Problem details:
Exactly retype the opening line of the entries and every line after it, ending with the line that contains "Task: Expand the Sheet Set section arrow". Skip all pictures.

Supplied data:
☆ ☆ ☆ ☆
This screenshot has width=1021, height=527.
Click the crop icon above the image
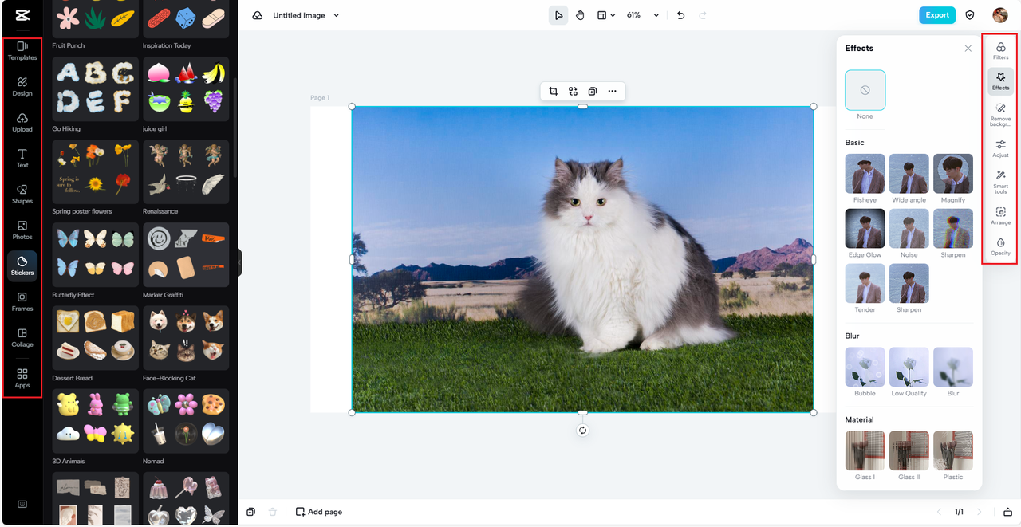click(553, 92)
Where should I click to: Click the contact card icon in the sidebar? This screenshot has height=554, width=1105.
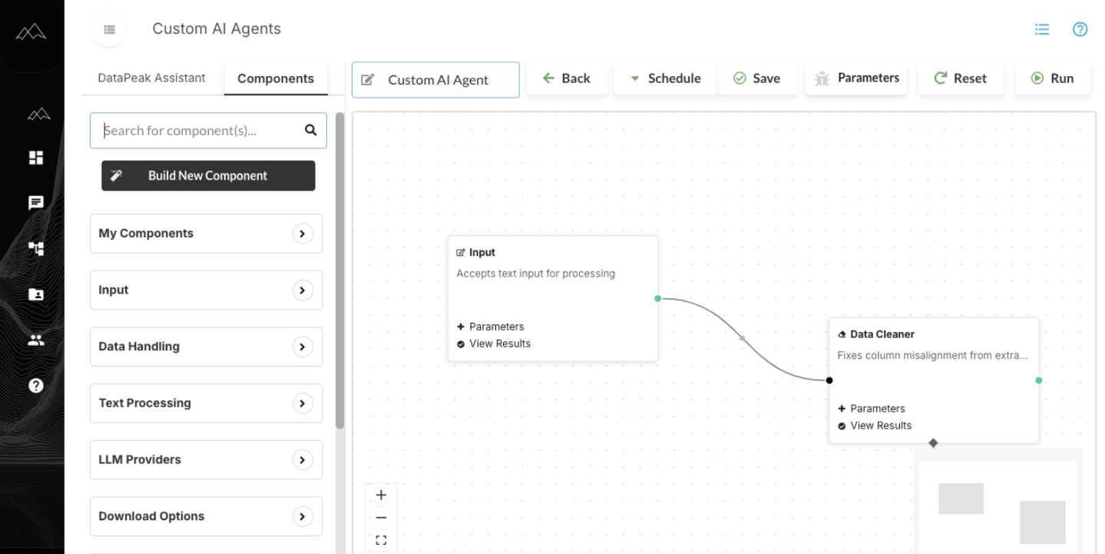[x=35, y=294]
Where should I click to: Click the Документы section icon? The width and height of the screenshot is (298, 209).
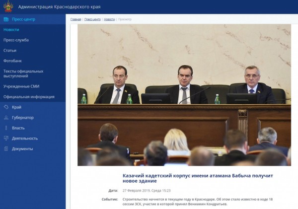pos(6,149)
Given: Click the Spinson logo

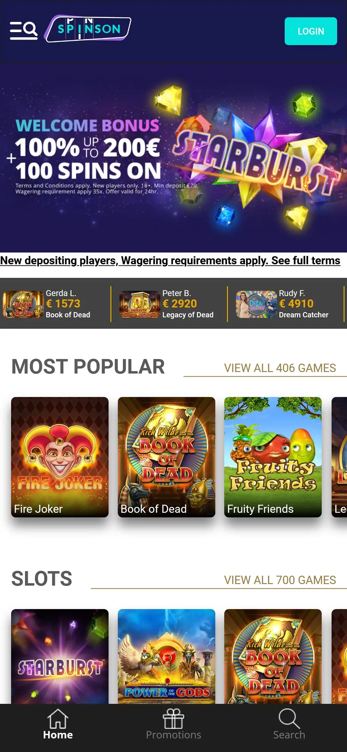Looking at the screenshot, I should 88,29.
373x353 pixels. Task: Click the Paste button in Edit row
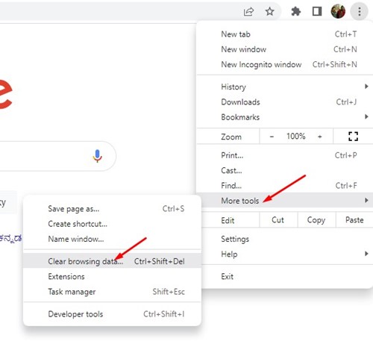[x=354, y=220]
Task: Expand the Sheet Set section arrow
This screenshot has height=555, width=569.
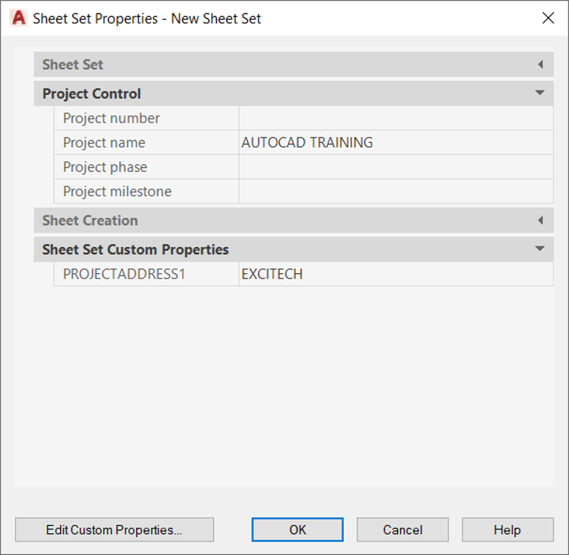Action: (540, 65)
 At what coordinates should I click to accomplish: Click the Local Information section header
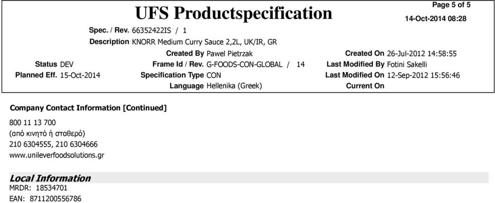[50, 178]
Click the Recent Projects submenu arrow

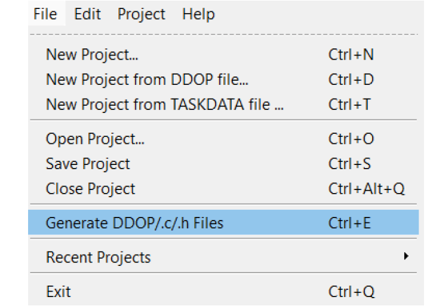coord(406,256)
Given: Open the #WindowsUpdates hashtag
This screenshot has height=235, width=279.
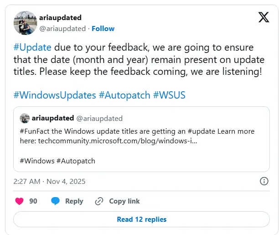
☆ ☆ ☆ ☆
Result of this task:
This screenshot has width=1021, height=527.
Click the crop icon above the image
click(553, 92)
Where should I click to: Click the contact card icon in the sidebar? This screenshot has height=554, width=1105.
[x=35, y=294]
Where should I click to: Click the Документы section icon? The width and height of the screenshot is (298, 209).
pos(6,149)
Given: Click the Spinson logo

Looking at the screenshot, I should 88,29.
373x353 pixels. Task: Click the Paste button in Edit row
[x=354, y=220]
Task: Expand the Sheet Set section arrow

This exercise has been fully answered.